While there is so much talk about cash burn and dipping valuations in the Indian ecommerce space, the US retail giant has decided to beef up investments in the country. Amazon, which recently saw Tiger Global Management reduce its stake in the company, will infuse Rs. 1,350 crore in India.
According to regulatory filings dated May 31, Amazon’s latest investment will take its total investment total to Rs. 8,618 in India since early 2015. The US retail giant’s ambitions in India seem unfazed by dipping valuations and markdowns in the country’s ecommerce market. Amazon CEO Jeff Bezos said at the Recode media conference last week that India and China, where it failed to compete with Alibaba, are completely different markets. “We have done much more local market customization in India; China needed more local customization,” Bezos had said.
Indian e-commerce woes
On the other hand, Indian e-commerce giant Flipkart has been grappling with valuation and cash burn woes. Ecommerce companies, including Flipkart, have taken several measures to cut down on cash burn, which include deferring placements, cutting jobs and halting pay hikes for the current year.
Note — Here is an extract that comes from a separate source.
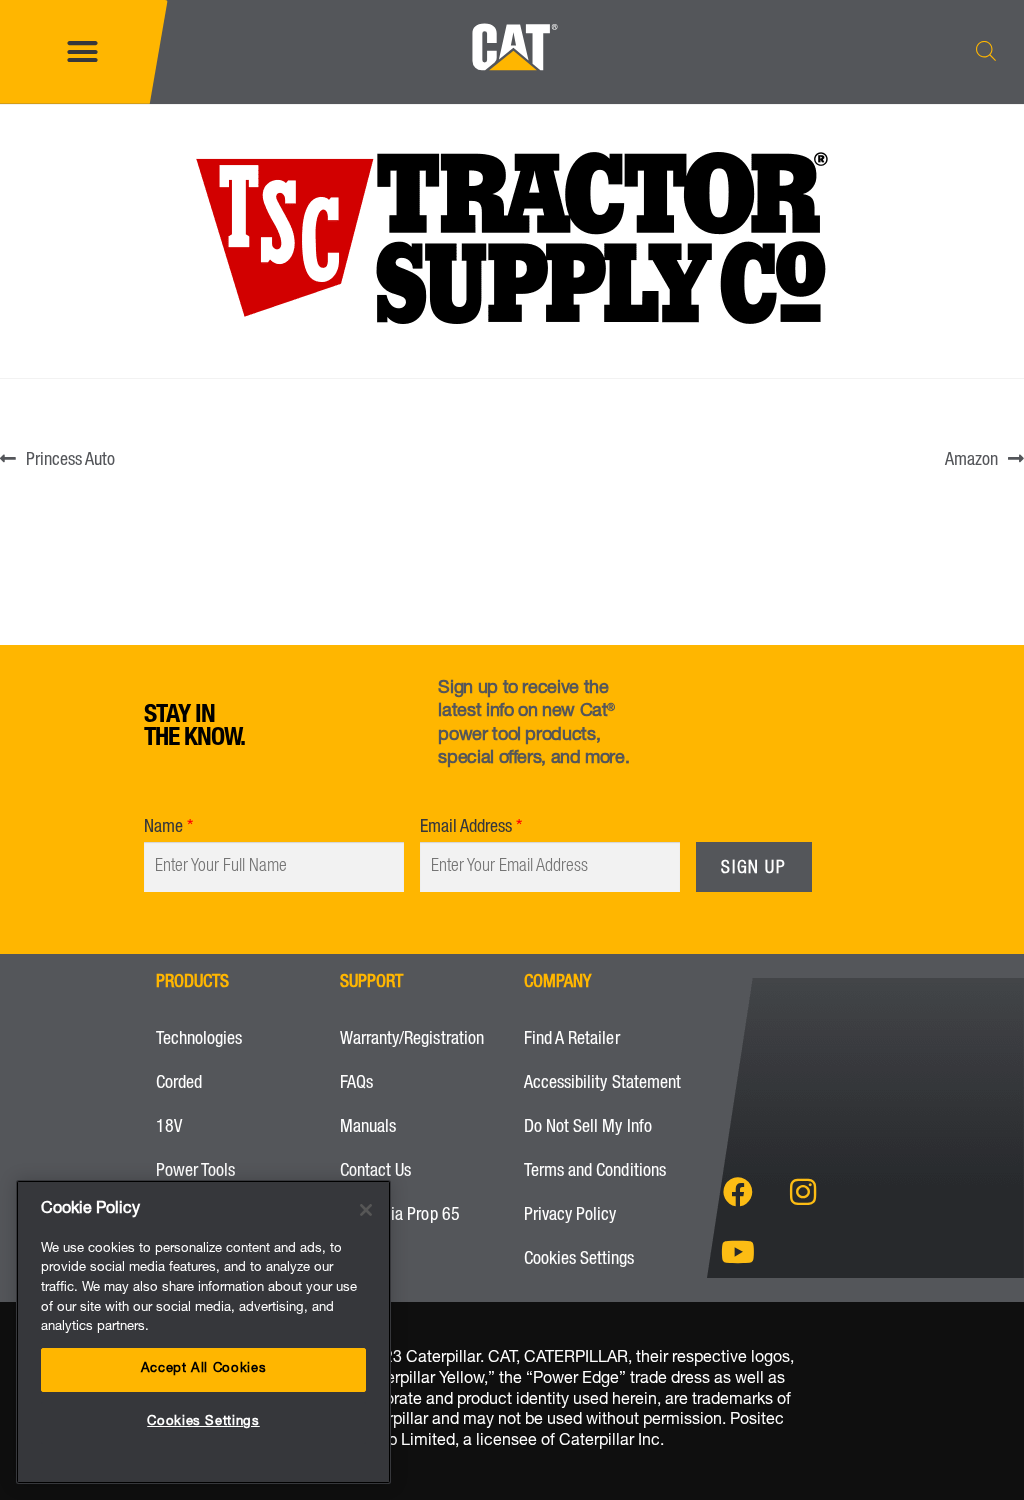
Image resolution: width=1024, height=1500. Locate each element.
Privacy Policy (570, 1216)
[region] (203, 1332)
Both Flipkart and Snapdeal have been grappling to attract fresh capital this year, according to media reports.
Ecommerce companies in India, including Amazon, are challenged by new FDI policies that prevent any single merchant from accounting for more than 25% of the sales on an online marketplace and disallow any discounting led by the online platforms. This has lowered the number of online sales over the last few months.
However, going by the market study jointly done by Google and A.T. Kearney, customers are willing to buy online despite the absence of sales. Consumers are keener on getting value added services, according to the report.
It will be interesting to see how the US retail giant utilizes this new investment to nullify the impact of new Indian regulations.